• AVAILABLE RECORDS:
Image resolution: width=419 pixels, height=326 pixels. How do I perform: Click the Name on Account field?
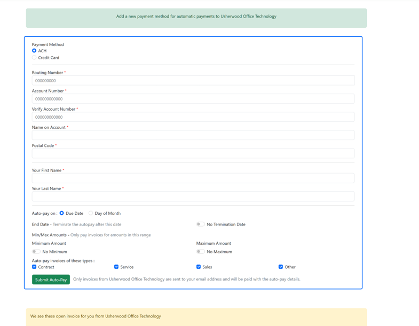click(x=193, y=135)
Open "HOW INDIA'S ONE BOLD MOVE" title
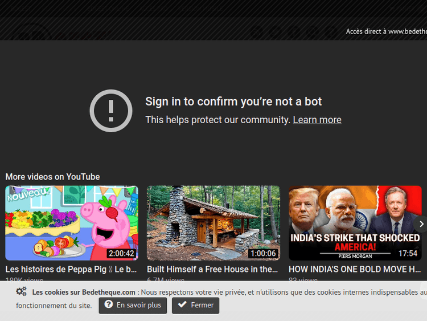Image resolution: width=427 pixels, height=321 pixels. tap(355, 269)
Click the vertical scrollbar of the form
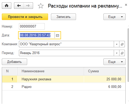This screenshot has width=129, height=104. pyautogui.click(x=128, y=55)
...
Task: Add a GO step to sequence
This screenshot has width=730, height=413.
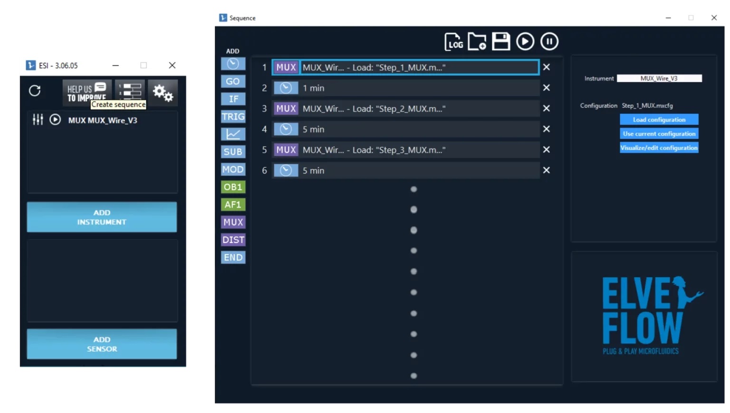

• EXERCISE:
The required output is the stretch of entries above from the line containing "Task: Add a GO step to sequence" through the line containing "This screenshot has width=730, height=413.", reproduced exactly.

• REPLY TO THE EXERCISE:
Task: Add a GO step to sequence
This screenshot has width=730, height=413.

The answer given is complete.